What turkey is trying to say is when Asus says it needs a 450W PSU, they mean for the entire system. Going from memory the 660 is more of a 125W part, while the 660TI is a 150W part. But you need to take the CPU into account as well. My guess is you have a very basic 350W PSU and it won't run the 660 because it lacks the 6pin PCIe plug that's needed. But without specs I'm just guessing.


Even if you did buy a 450W rated GPU, which I can't think of one at the moment that is, you wouldn't have to get that large of a PSU unless you pinned everything in your system to max performance. Assuming that you only intend to game, this will never happen.

Just letting you know, OP, the rating that the GPU has for the PSU is a recommendation for the entire system, not just the GPU. even the power hungry 780ti and 980ti only consume 250 watts at max. Typically, they don't hit that type of power draw unless under a benchmark or GPU rendering.
 
Not all 350W units are created equal. We need specs to be able to tell you.

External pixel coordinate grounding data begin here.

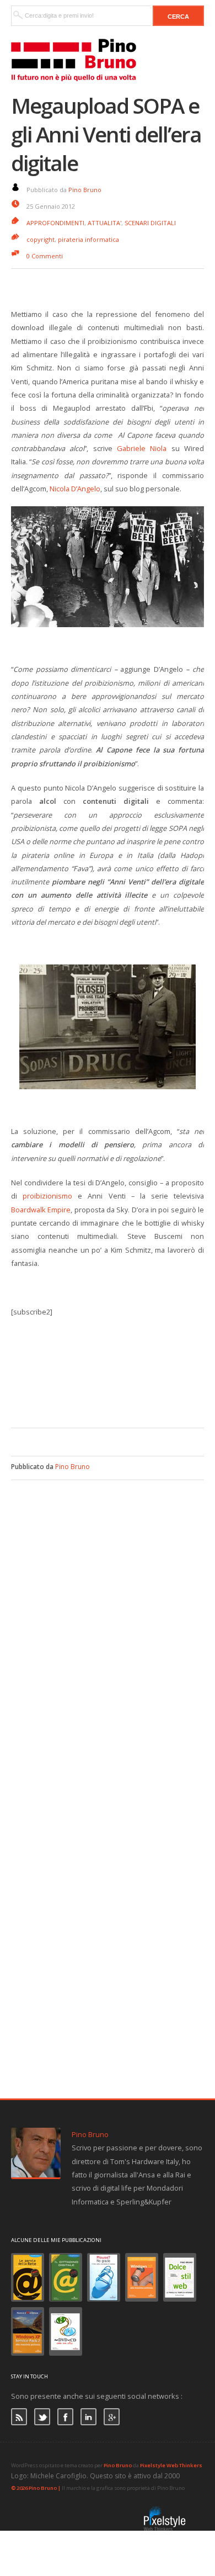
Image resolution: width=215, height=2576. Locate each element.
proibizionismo (50, 1196)
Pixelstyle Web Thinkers (171, 2465)
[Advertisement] (113, 1395)
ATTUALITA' (104, 223)
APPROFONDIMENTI (55, 223)
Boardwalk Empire (41, 1210)
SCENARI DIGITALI (150, 223)
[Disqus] (107, 1618)
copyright (40, 239)
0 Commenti (44, 256)
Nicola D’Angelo (75, 489)
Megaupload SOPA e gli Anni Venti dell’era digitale (106, 134)
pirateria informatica (88, 239)
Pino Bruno (84, 189)
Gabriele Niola (141, 448)
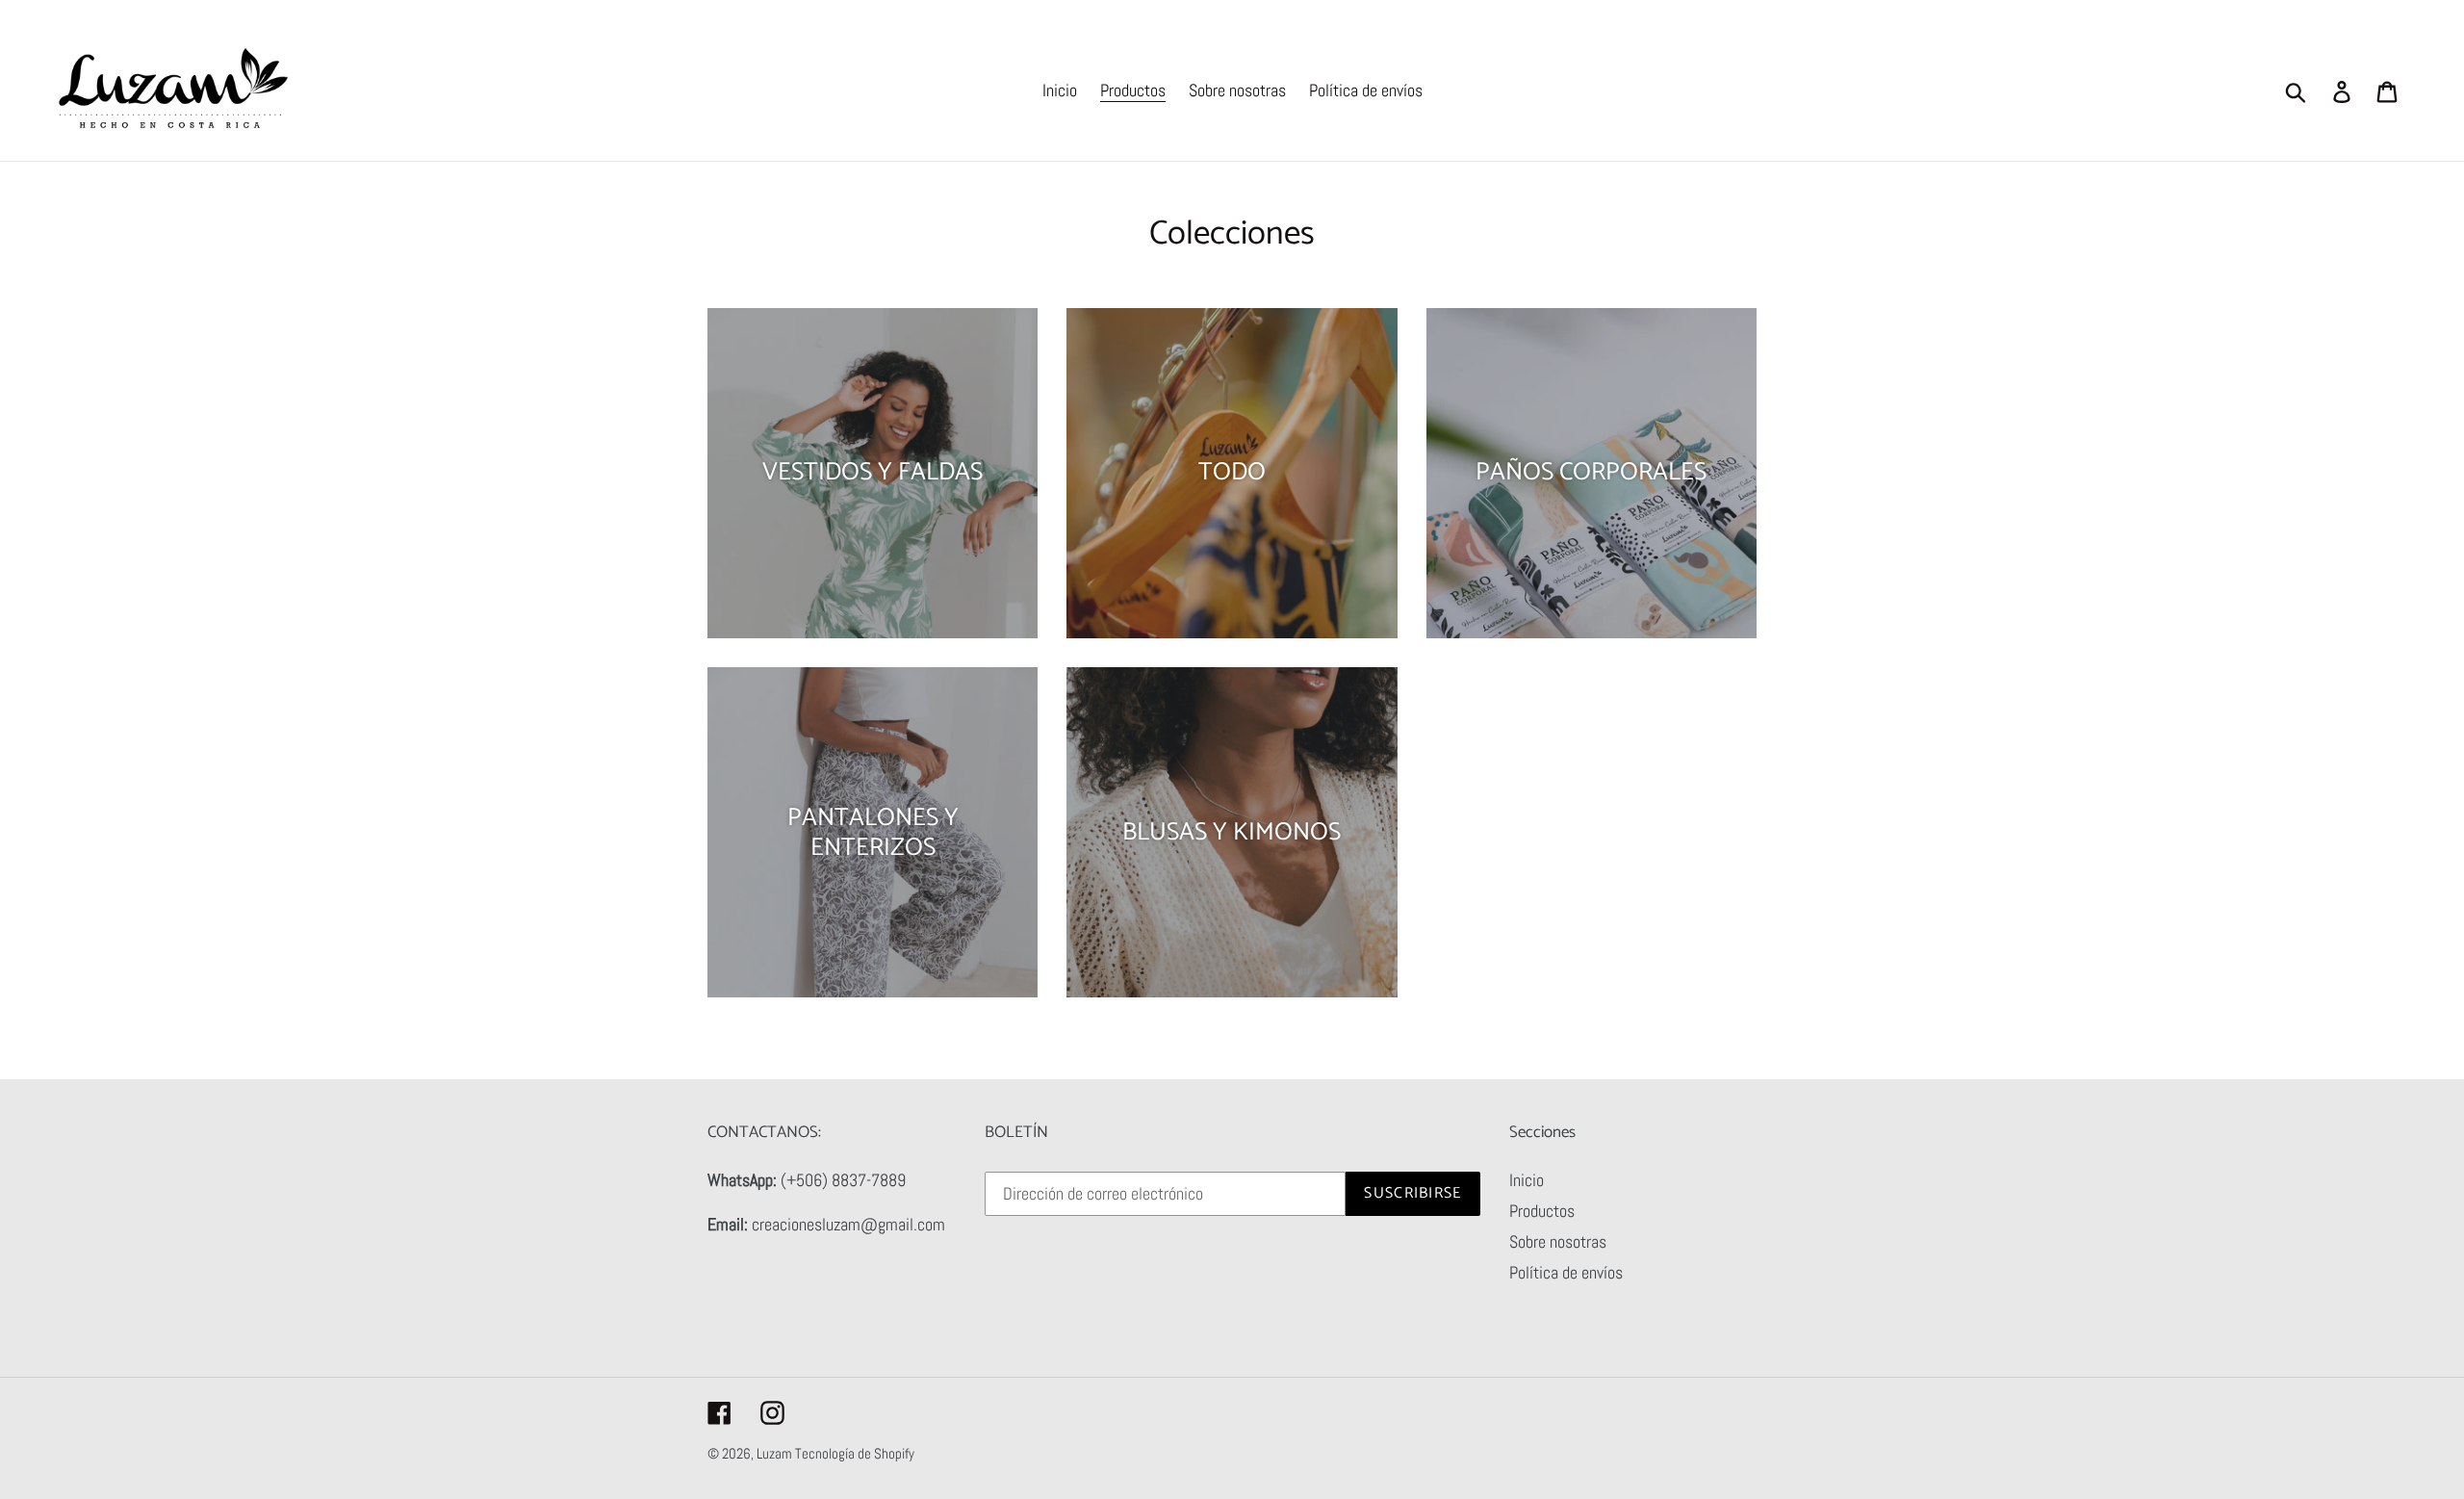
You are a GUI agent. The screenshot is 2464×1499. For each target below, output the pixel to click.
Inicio (1526, 1180)
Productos (1542, 1211)
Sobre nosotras (1557, 1241)
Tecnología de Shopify (854, 1453)
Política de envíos (1566, 1272)
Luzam (776, 1453)
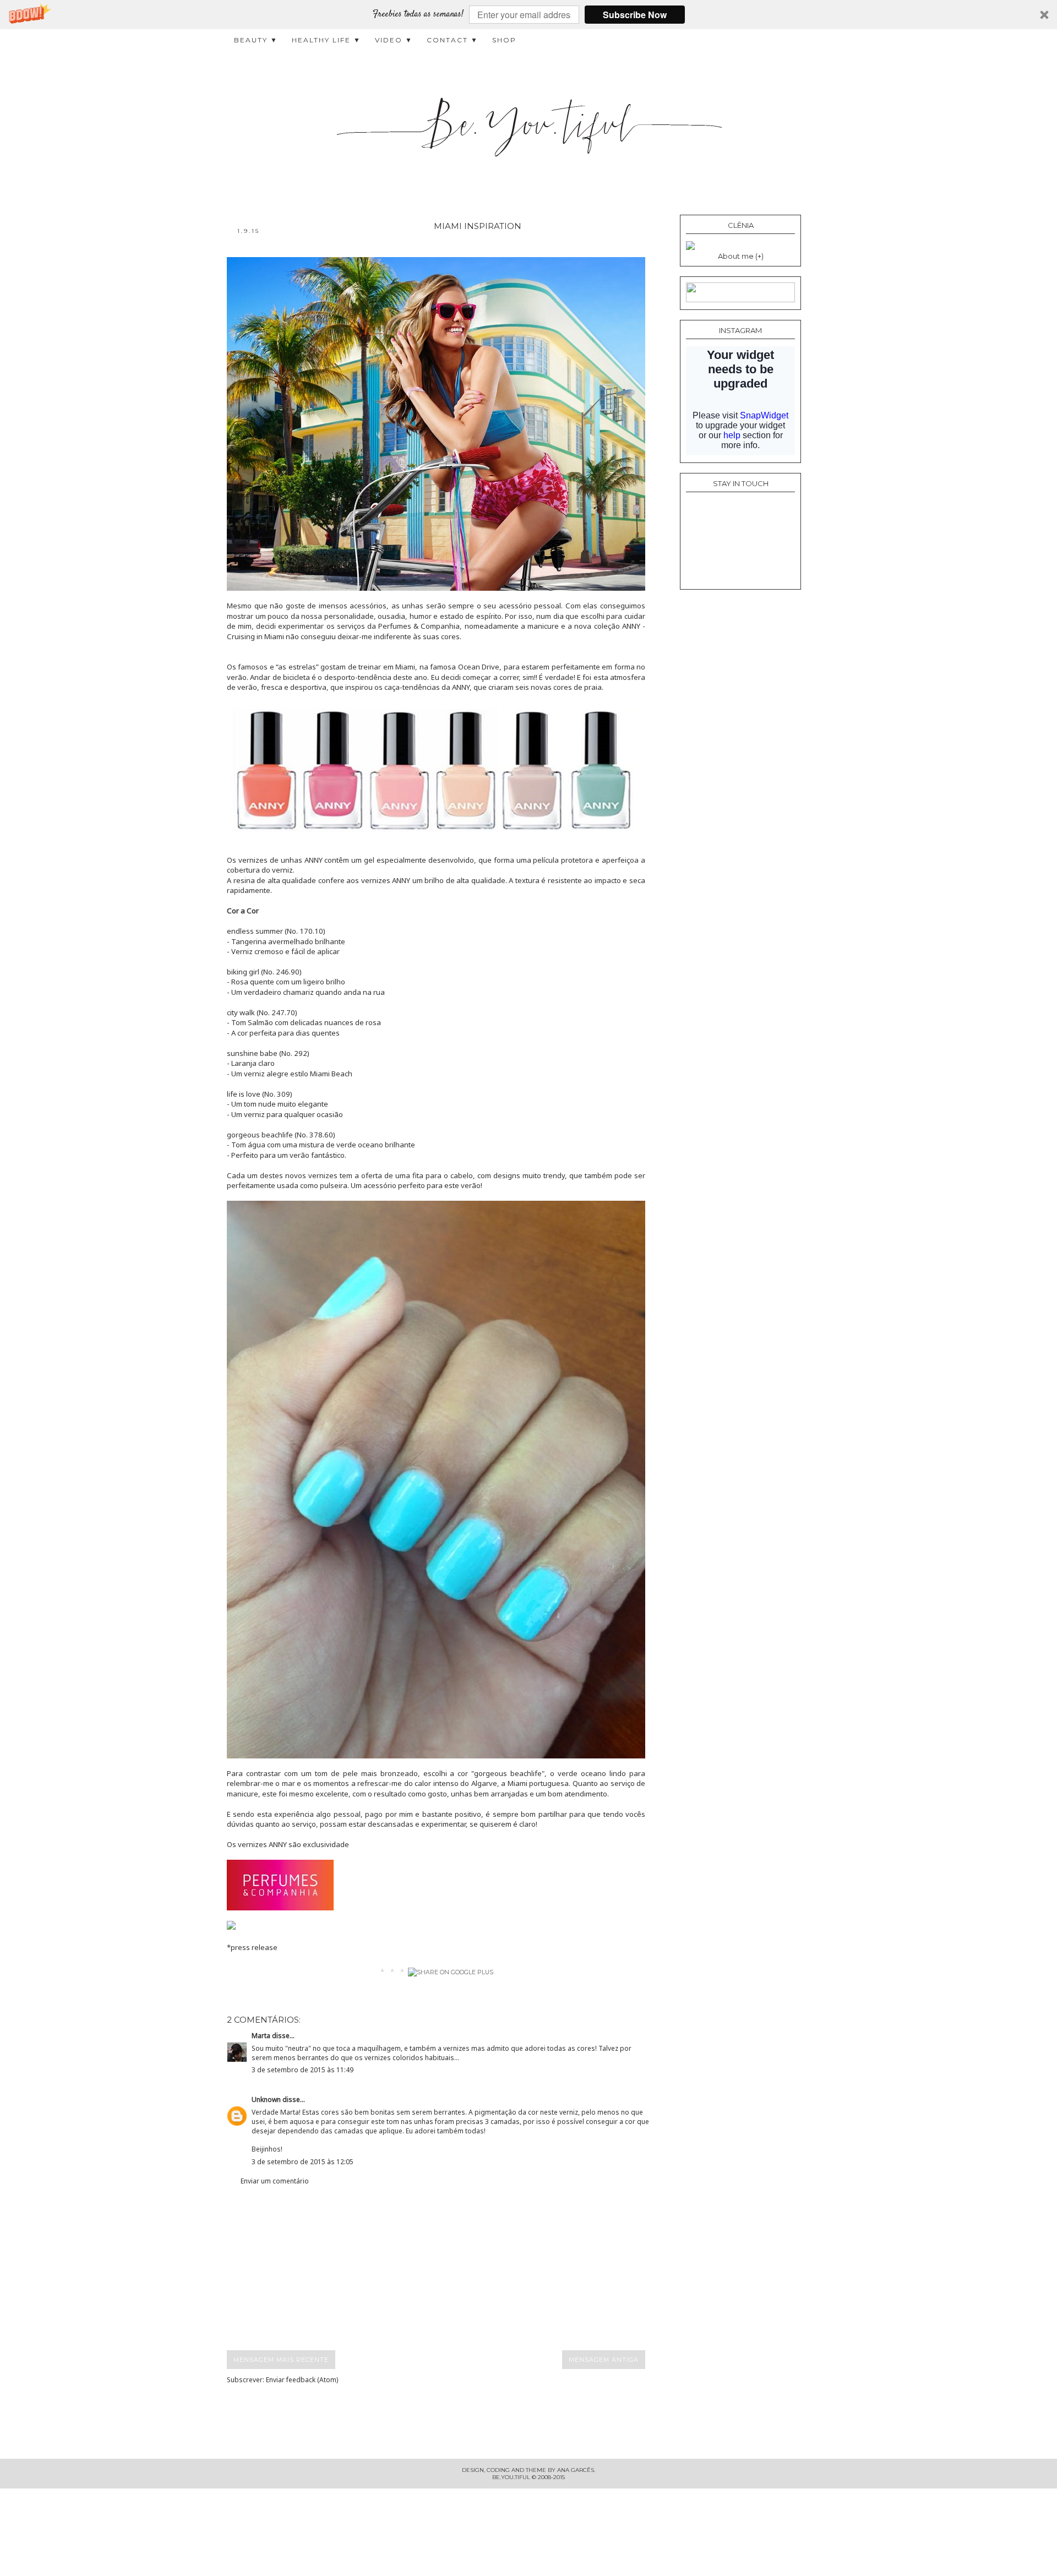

What turkey is trying to say is when Asus says it needs a 450W PSU, they mean for the entire system. Going from memory the 660 is more of a 125W part, while the 660TI is a 150W part. But you need to take the CPU into account as well. My guess is you have a very basic 350W PSU and it won't run the 660 because it lacks the 6pin PCIe plug that's needed. But without specs I'm just guessing.
 
Solution


Read our posts before you respond. We both understand and know that his GPU does not draw 450W itself. Reading would've told you this.
 


My bad.
 
The power requirement given is for the whole system not just the GPU, which uses 140-150W or so. Companies are very conservative with the requirements because they want to leave a lot of room because of the number of people with OEM PSUs or outright junk PSUs. If you have a quality 350W PSU, like a low-wattage SeaSonic, you'd likely be fine. If you don't, it depends just how poor your PSU is, but we'd need a lot more information than "350 watt PSU."